Daniel Levy and the gentle art of persuasion

Daniel Levy and the gentle art of persuasion

It used to be that Spurs’ chairman Daniel Levy was the master of brinkmanship in the transfer window. Never the first to blink in the school of hard knocks that is high level negotiations, he always seemed determined to squeeze the best financial package for his club from any transaction. Such a stance has seen many eleventh hour deal struck – and a few fallen as well. This season however, the head honcho appears to be a man newly discovered of the pleasures of retail therapy.

The early phases of the transfer window were very much the Levy of old. It was a ‘No’ to Madrid over any Bale deal. It’s not happening. ‘No hay posibiliad!’  Of course, people weren’t convinced of the statement, just the likelihood that should the Welshman go, Levy would make the Spanish aristocrats wait, and the deal would not be to Spurs’ disadvantage.  Both, of course, came true. It wasn’t however the ‘credit’ side of the club’s ledger that betrayed an apparent change in Levy. It was in their spending. Flush with the promise of the Bale money, Levy loosened the Spurs purse strings and laid out over £100million on new squad acquisitions. All of this being done and dusted before the signatures were on the Real Madrid contracts. One wonders what would have happened if for some reason Bale had not gone to Spain. Doubtless, Levy had it all sorted and sealed though, if not quite signed and delivered.

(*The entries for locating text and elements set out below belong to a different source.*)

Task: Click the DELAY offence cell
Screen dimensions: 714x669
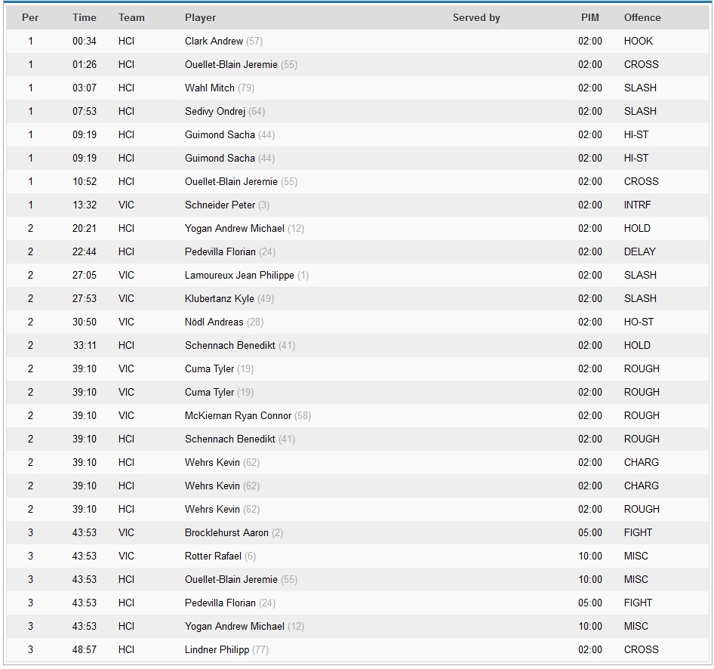Action: tap(639, 251)
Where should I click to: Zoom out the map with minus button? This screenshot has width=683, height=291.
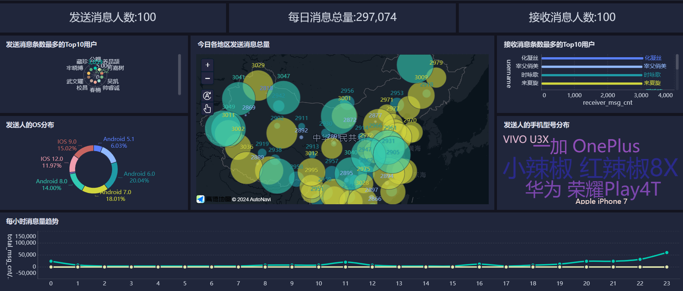(x=207, y=79)
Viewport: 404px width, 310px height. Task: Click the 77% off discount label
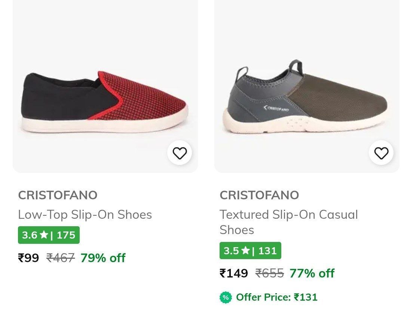312,273
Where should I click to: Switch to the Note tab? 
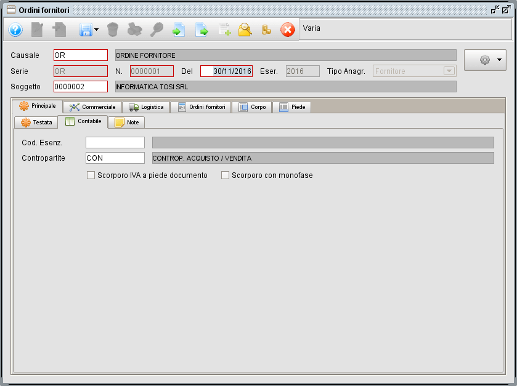coord(126,122)
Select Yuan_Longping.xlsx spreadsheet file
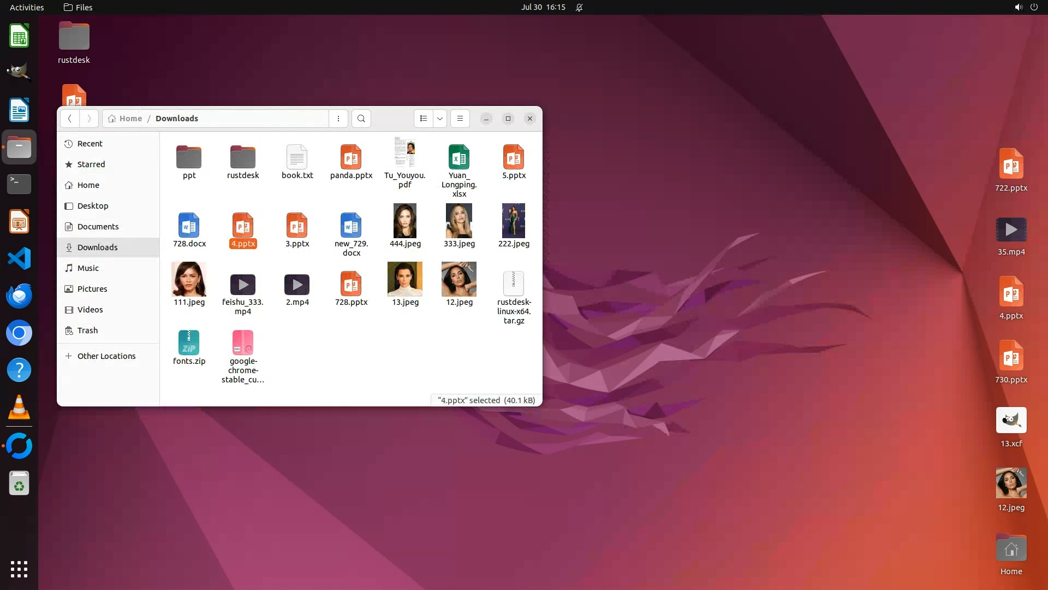Image resolution: width=1048 pixels, height=590 pixels. coord(459,158)
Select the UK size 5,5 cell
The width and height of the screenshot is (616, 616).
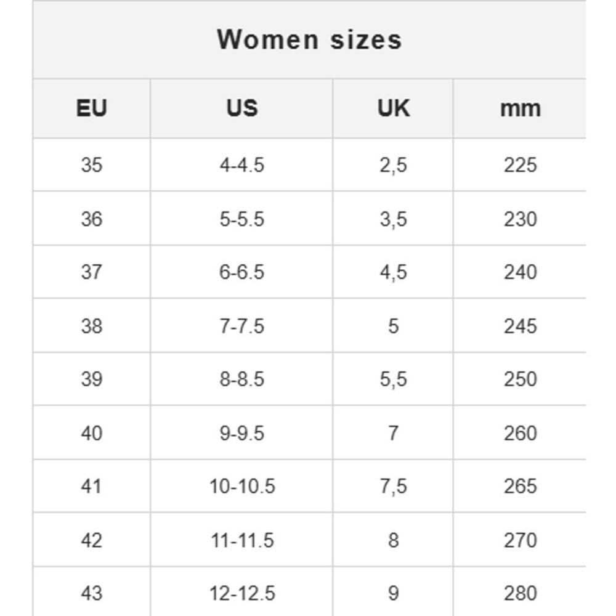pos(393,379)
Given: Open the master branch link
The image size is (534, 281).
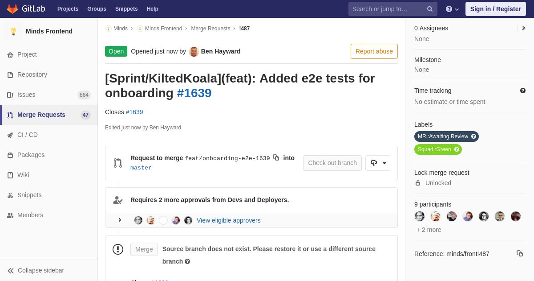Looking at the screenshot, I should click(x=141, y=168).
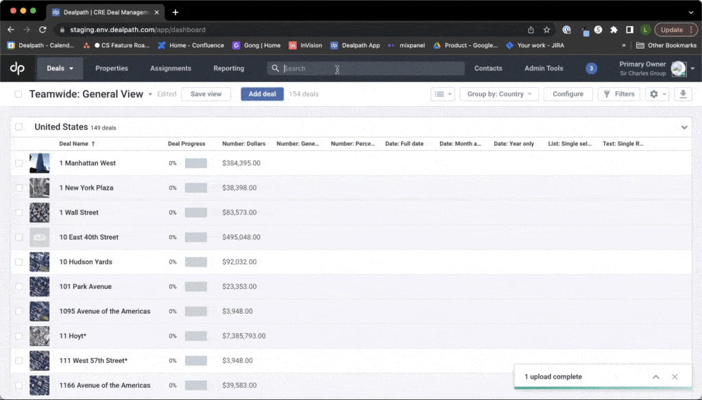702x400 pixels.
Task: Click the Save view button
Action: 206,94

A further change of image for Levy was also revealed by recently by Christian Eriksen, I the way he was recruited and persuaded to sign for Tottenham. The final signing of the club’s Magnificent Seven acquisitions, the Dane signed a full three days before the window closed for a reported £11.5million. The story is related in Eriksen’s words in an article on The Telegraph online. Apparently Levy and Director of Football, Franco Baldini, flew to Amsterdam determined to get the deal completed as quickly as possible. Eriksen picks up the story. “The first contact was with my agent and then my agent talked to me and I said, ‘Go on, I really want to hear what they have got to say. The day after my agent was (in London) to look around and see everything and talk with the big men, then the day after, they all went to Amsterdam to negotiate with Ajax. The next day, I was here for a medical. It went really quick. Just four days. It really impressed me that they wanted it so badly and wanted to do it so quickly.” Apparently whatever the pair had to say struck a chord with the Dane. He goes on to relate that “The club wants to be in the Champions League next season, for sure, and then we have, of course, to become champions. That is why he spent so much money on good players and that is just the sort of thing I want to be part of.”

It was clearly a case of the Levy charm offensive being successful, and  if the Spurs chairman can  combine this new approach with his hard-bitten financial toughness, going forward, the club will have a strong negotiator in their corner come January and next summer.